Pennsylvania's Only U.S. President and His Neutral Stance on Slavery

James Buchanan's home, Wheatland, in Lancaster was purchased by Buchanan in 1848.
Credit Jim Bowen / Flickr

While the White House is located on Pennsylvania Avenue, only one Pennsylvanian has ever occupied the executive office; Lancaster area native James Buchanan, the fifteenth President of the United States.

Patrick Clarke, Director of President James Buchanan’s home Wheatland, believes that Buchanan’s childhood in the Keystone State helped him develop into the leader he would become.

“There are some historians that believe growing up so close to the border of Virginia, today of course the border belongs to West Virginia, but some believe it kind of shaped him and his thinking.”

Buchanan's presidency was at a time when the nation was in growing turmoil.

“In general the nation, was a nation being driven apart, the divide was over the balance of power in Congress and the unspoken nightmare that they were all fighting over, that was causing this struggle over power was slavery.
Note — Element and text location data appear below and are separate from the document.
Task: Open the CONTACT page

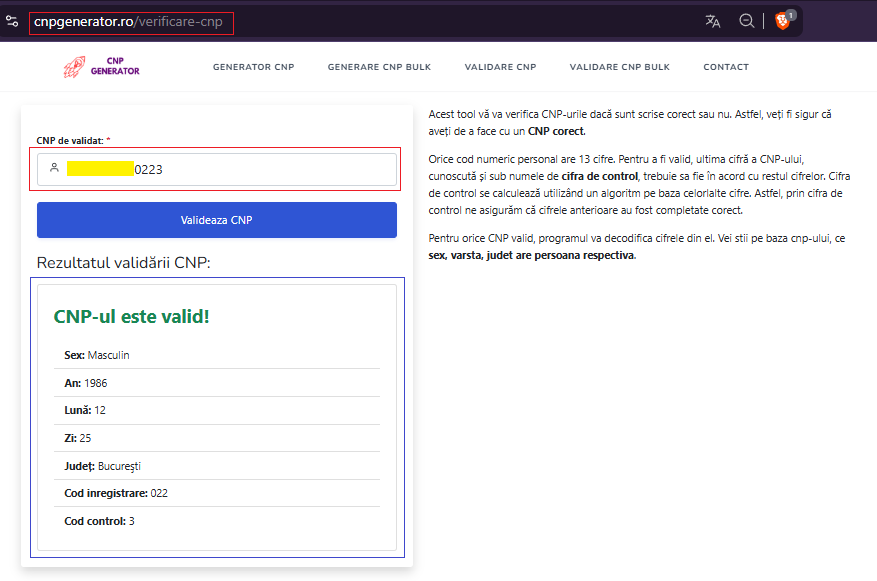Action: click(x=725, y=67)
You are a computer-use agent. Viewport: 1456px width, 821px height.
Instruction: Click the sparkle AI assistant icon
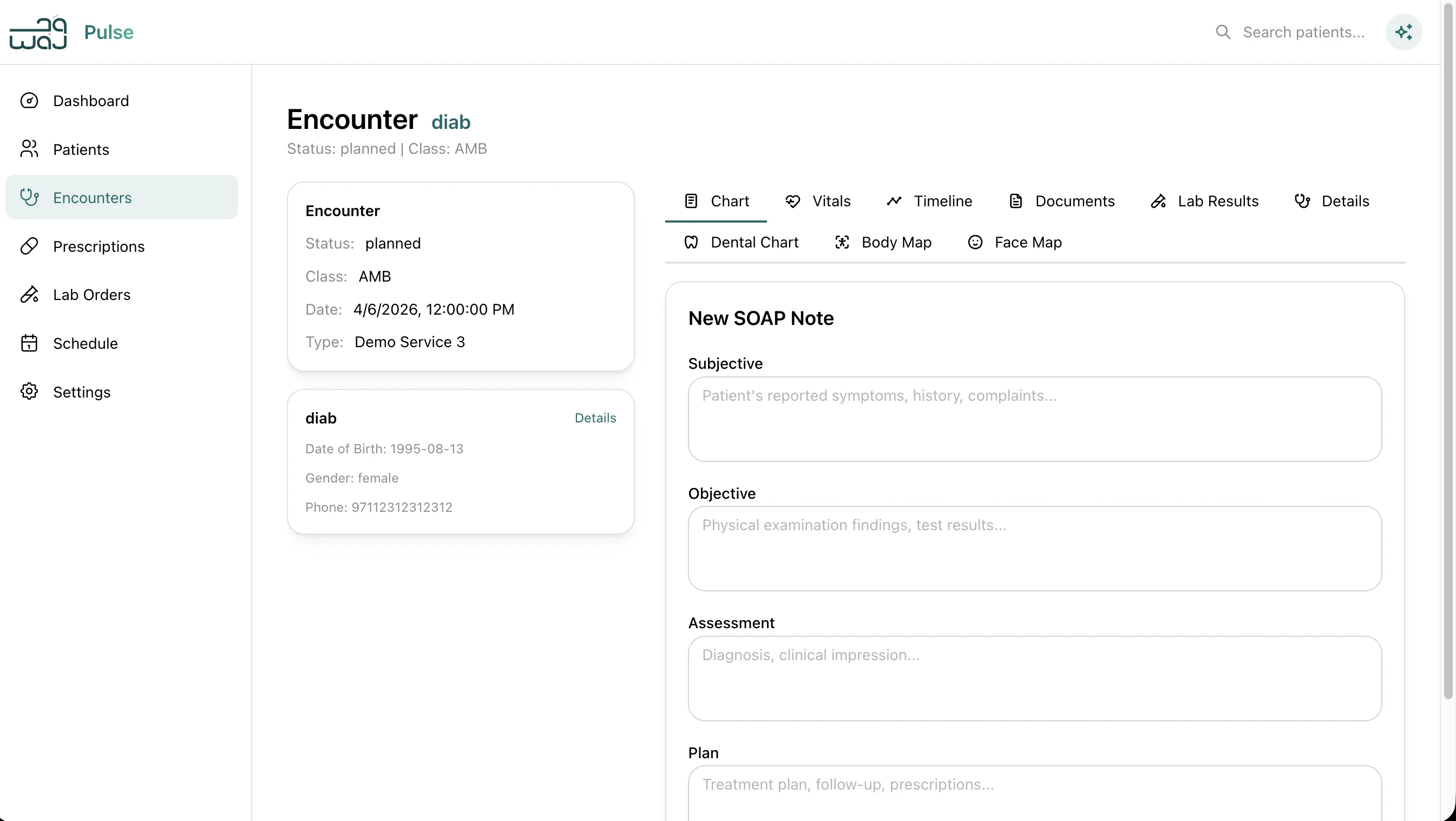coord(1403,32)
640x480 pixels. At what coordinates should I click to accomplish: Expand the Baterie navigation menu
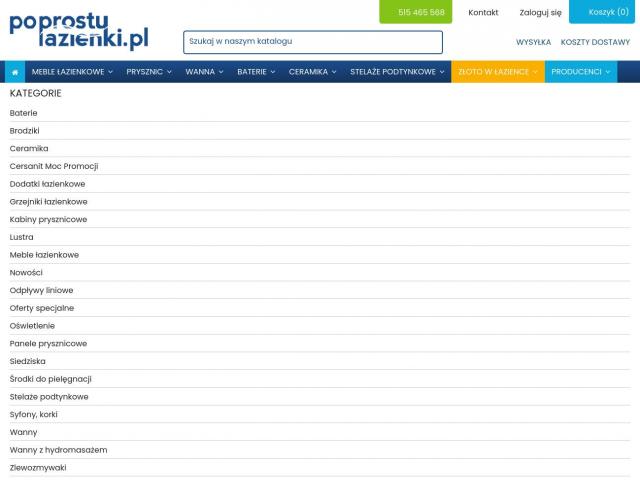point(256,72)
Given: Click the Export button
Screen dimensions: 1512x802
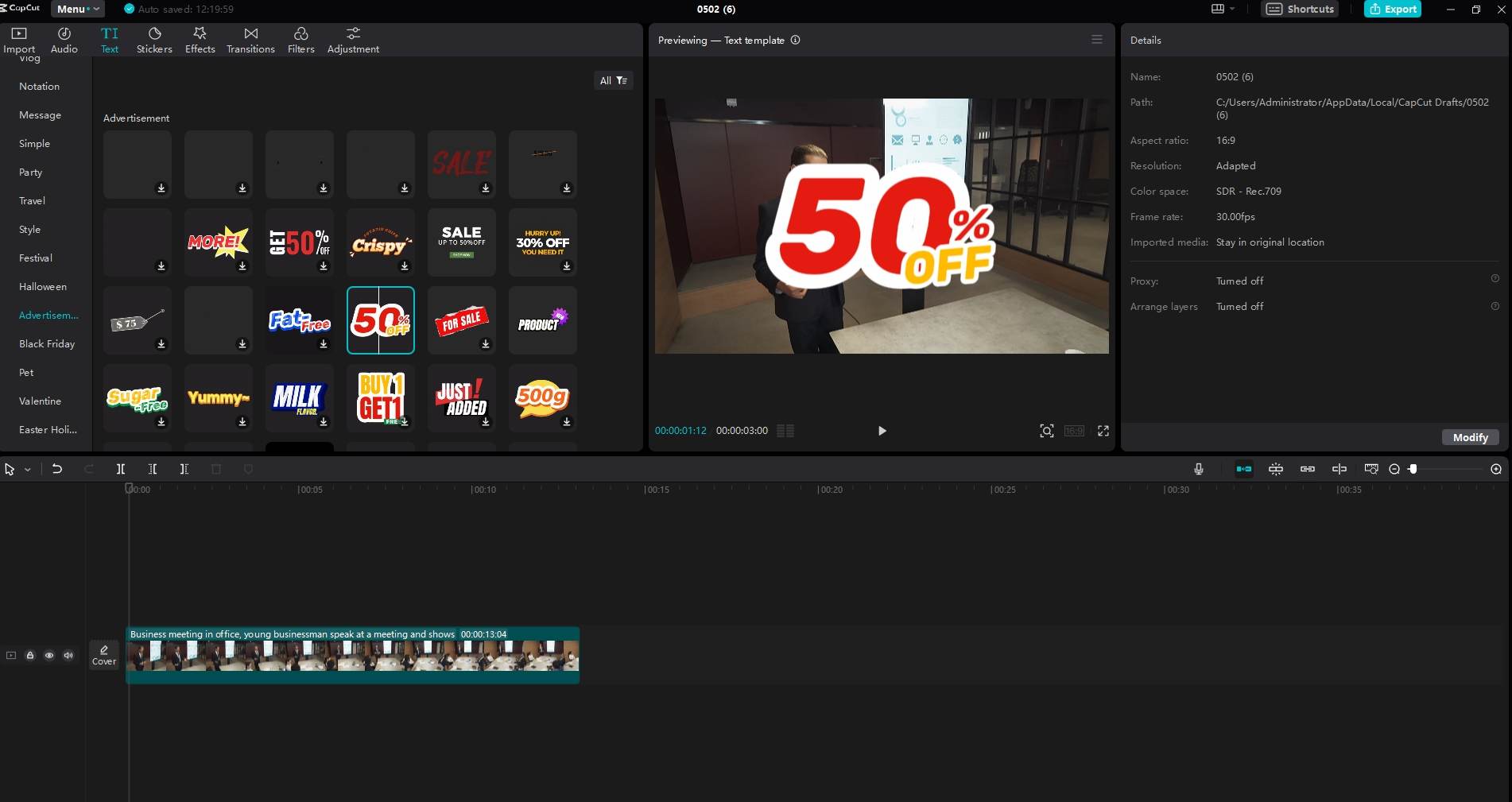Looking at the screenshot, I should tap(1393, 9).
One part of the country wanted to abolish slavery, and the other part wanted to not only retain slavery but see it expand.”

As a presidential candidate, Buchanan managed to stay above the frey by serving the Democratic Party’s President, Franklin Pierce, as the ambassador to Great Britain.

"And so Buchanan really was kind of an untainted candidate, as far as the Democratic Party could see." Says Clarke "When the nomination process came about, the candidates that were vying for the nomination, the incumbent president himself, and the other party favorite was Stephen Douglas, kind of had their hands in the blood of the outbreaks in the territory of Kansas.”

While documents show that Buchanan had a private dislike of slavery, he fell on the wrong side of history by publicly backing the Democratic Party's pro-slavery stance.